Exercise - Produce an exact copy of the listing.

+++ Information

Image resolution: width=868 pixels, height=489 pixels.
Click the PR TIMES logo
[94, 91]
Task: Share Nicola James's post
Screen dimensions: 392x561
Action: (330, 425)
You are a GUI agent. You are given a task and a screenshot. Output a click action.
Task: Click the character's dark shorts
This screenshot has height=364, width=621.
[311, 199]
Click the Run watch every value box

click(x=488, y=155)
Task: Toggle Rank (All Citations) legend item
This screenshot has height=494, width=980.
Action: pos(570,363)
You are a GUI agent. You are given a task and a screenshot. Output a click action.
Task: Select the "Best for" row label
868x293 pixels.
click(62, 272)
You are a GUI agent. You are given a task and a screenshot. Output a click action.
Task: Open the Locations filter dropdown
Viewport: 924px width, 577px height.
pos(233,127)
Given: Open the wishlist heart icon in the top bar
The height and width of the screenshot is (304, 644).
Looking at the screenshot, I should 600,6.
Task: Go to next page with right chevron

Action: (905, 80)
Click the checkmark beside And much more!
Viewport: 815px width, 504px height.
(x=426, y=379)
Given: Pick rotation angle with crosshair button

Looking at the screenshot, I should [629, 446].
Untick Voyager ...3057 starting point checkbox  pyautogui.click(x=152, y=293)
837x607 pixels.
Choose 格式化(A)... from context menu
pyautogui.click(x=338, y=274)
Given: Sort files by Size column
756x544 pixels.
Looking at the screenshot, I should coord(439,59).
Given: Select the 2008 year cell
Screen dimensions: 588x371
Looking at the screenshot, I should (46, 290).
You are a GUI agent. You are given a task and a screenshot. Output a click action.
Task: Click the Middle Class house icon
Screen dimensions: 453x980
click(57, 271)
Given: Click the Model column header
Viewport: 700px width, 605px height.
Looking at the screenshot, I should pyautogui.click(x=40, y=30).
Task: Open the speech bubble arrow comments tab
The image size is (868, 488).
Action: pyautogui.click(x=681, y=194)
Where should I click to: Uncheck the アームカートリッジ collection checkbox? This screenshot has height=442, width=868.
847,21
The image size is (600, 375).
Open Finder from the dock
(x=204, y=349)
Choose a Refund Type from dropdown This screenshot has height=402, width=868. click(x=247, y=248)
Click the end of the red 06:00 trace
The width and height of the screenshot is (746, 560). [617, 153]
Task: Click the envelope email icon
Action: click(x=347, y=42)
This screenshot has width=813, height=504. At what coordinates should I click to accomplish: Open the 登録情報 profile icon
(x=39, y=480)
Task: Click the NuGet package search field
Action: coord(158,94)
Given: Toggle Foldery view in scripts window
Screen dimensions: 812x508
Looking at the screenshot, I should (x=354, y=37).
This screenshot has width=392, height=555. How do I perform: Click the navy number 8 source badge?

++++++

Exercise solution -
Image resolution: width=868 pixels, height=489 pixels.
Click the PR TIMES logo
[94, 91]
Task: Share Nicola James's post
Screen dimensions: 392x561
Action: (330, 425)
You are a GUI agent. You are given a task and a screenshot. Output a click action.
Task: Click the character's dark shorts
This screenshot has height=364, width=621.
[311, 199]
Click the Run watch every value box

click(x=488, y=155)
Task: Toggle Rank (All Citations) legend item
This screenshot has height=494, width=980.
Action: pos(570,363)
You are a GUI agent. You are given a task and a screenshot. Output a click action.
Task: Select the "Best for" row label
868x293 pixels.
click(62, 272)
You are a GUI agent. You are given a task and a screenshot. Output a click action.
Task: Open the Locations filter dropdown
Viewport: 924px width, 577px height.
pos(233,127)
Given: Open the wishlist heart icon in the top bar
The height and width of the screenshot is (304, 644).
Looking at the screenshot, I should 600,6.
Task: Go to next page with right chevron

Action: (905, 80)
Click the checkmark beside And much more!
Viewport: 815px width, 504px height.
(x=426, y=379)
Given: Pick rotation angle with crosshair button

Looking at the screenshot, I should [629, 446].
Untick Voyager ...3057 starting point checkbox  pyautogui.click(x=152, y=293)
837x607 pixels.
Choose 格式化(A)... from context menu
pyautogui.click(x=338, y=274)
Given: Sort files by Size column
756x544 pixels.
Looking at the screenshot, I should coord(439,59).
Given: Select the 2008 year cell
Screen dimensions: 588x371
Looking at the screenshot, I should (46, 290).
You are a GUI agent. You are given a task and a screenshot. Output a click action.
Task: Click the Middle Class house icon
Screen dimensions: 453x980
click(57, 271)
Given: Click the Model column header
Viewport: 700px width, 605px height.
Looking at the screenshot, I should pyautogui.click(x=40, y=30).
Task: Open the speech bubble arrow comments tab
The image size is (868, 488).
Action: pyautogui.click(x=681, y=194)
Where should I click to: Uncheck the アームカートリッジ collection checkbox? This screenshot has height=442, width=868.
847,21
The image size is (600, 375).
Open Finder from the dock
(x=204, y=349)
Choose a Refund Type from dropdown This screenshot has height=402, width=868. click(x=247, y=248)
Click the end of the red 06:00 trace
The width and height of the screenshot is (746, 560). [617, 153]
Task: Click the envelope email icon
Action: click(x=347, y=42)
This screenshot has width=813, height=504. At what coordinates should I click to accomplish: Open the 登録情報 profile icon
(x=39, y=480)
Task: Click the NuGet package search field
Action: coord(158,94)
Given: Toggle Foldery view in scripts window
Screen dimensions: 812x508
Looking at the screenshot, I should (x=354, y=37).
This screenshot has width=392, height=555. How do I perform: Click the navy number 8 source badge?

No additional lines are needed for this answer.